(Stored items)
——

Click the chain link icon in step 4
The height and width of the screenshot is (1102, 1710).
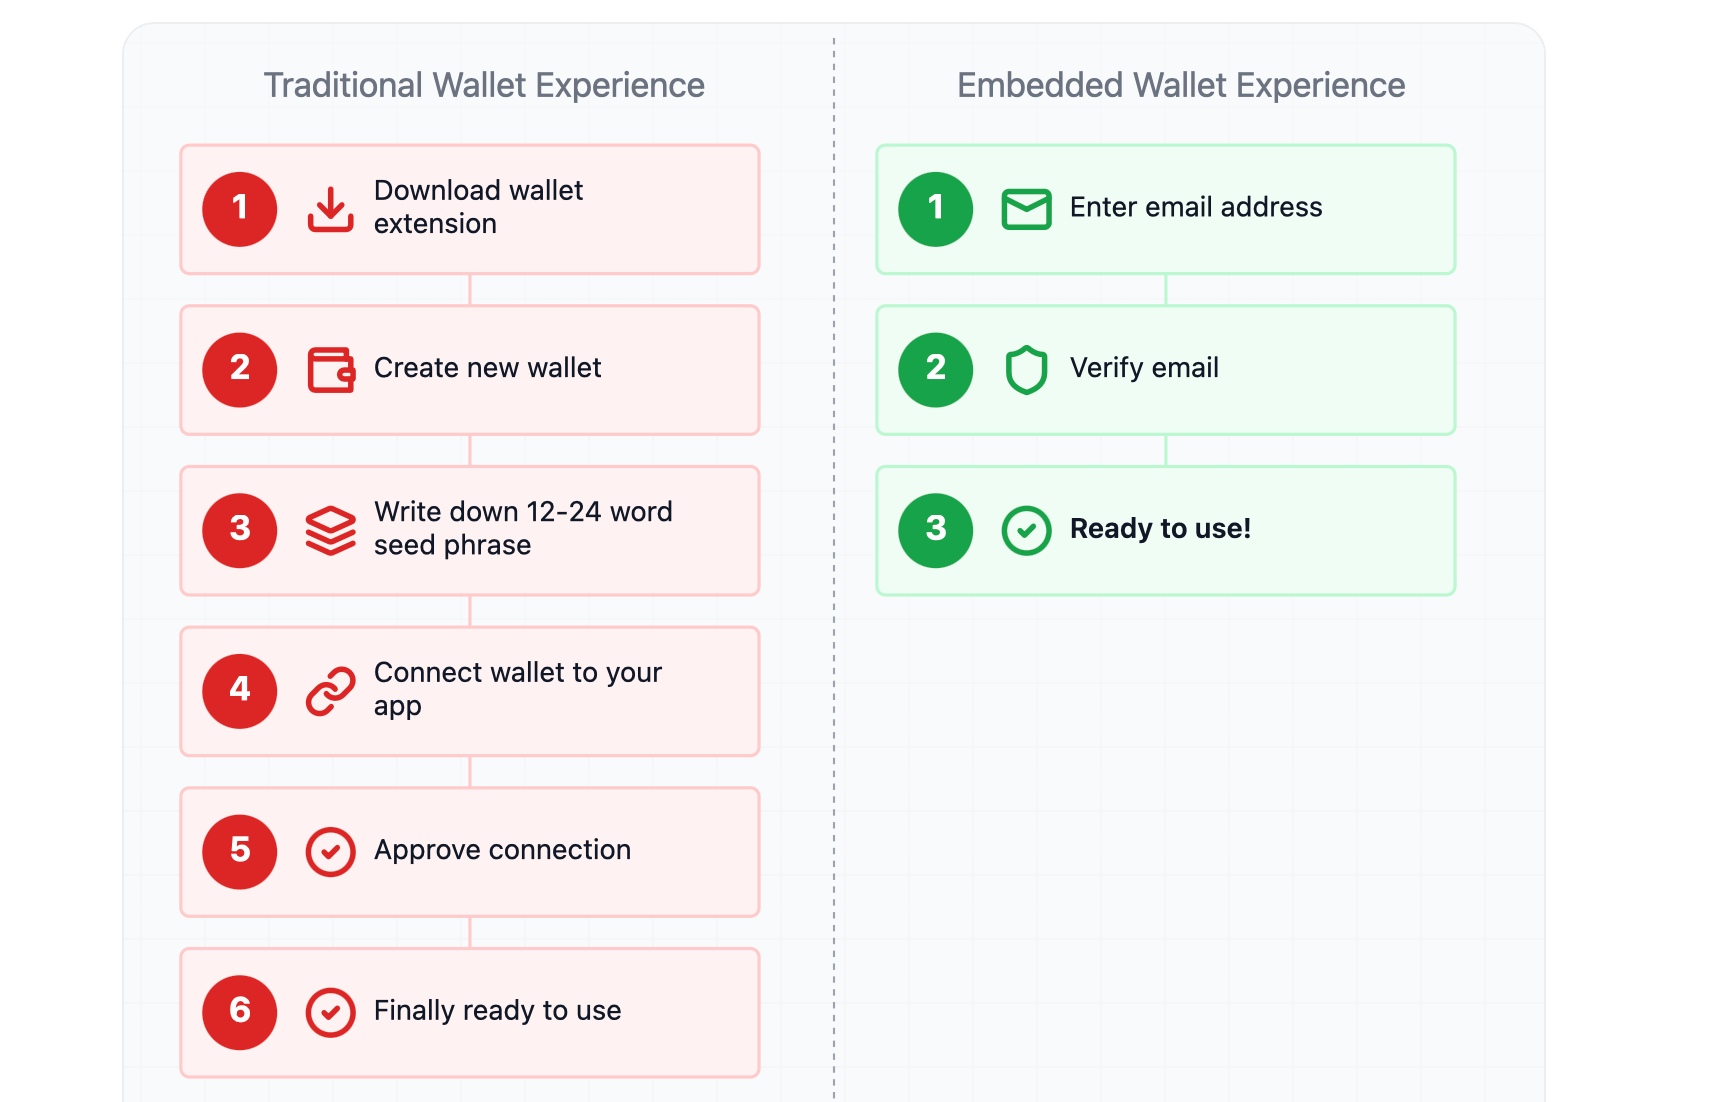click(x=330, y=691)

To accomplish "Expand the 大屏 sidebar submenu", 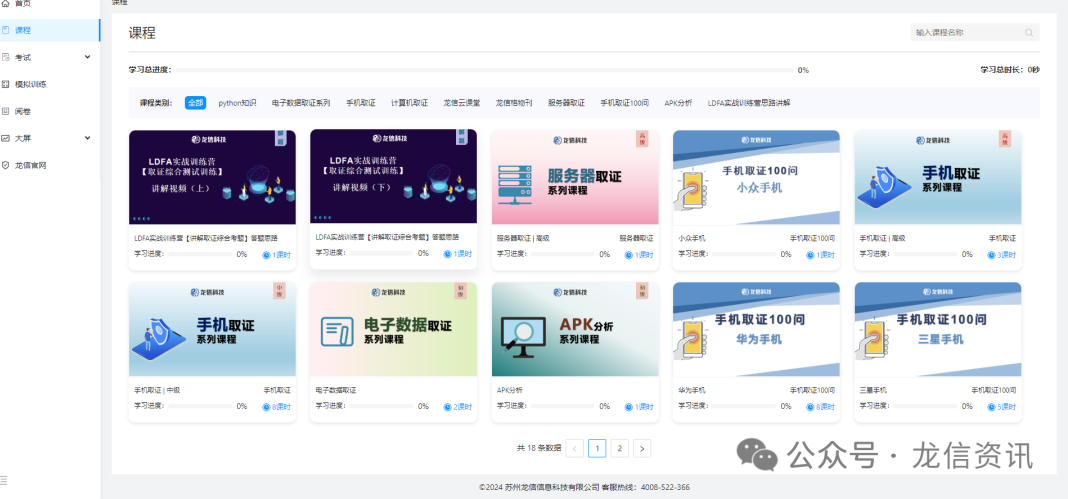I will (87, 138).
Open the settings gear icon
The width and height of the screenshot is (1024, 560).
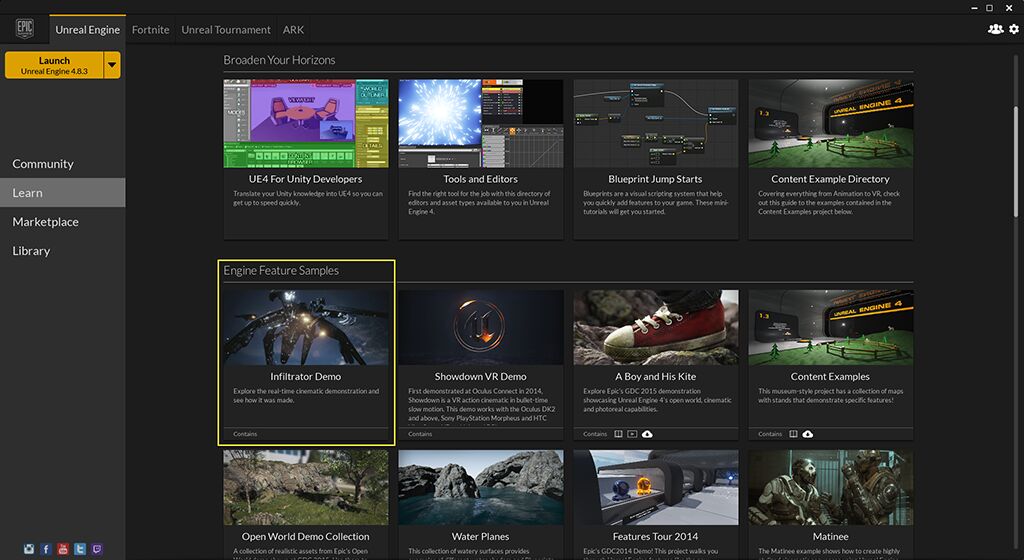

——

### WHAT THE EXERCISE ASKS
Using the records above, extract exactly and only the lines from the one with "Open the settings gear icon" through the final line, inclusive, leaving out pictures.

### RESPONSE AREA
Open the settings gear icon
The width and height of the screenshot is (1024, 560).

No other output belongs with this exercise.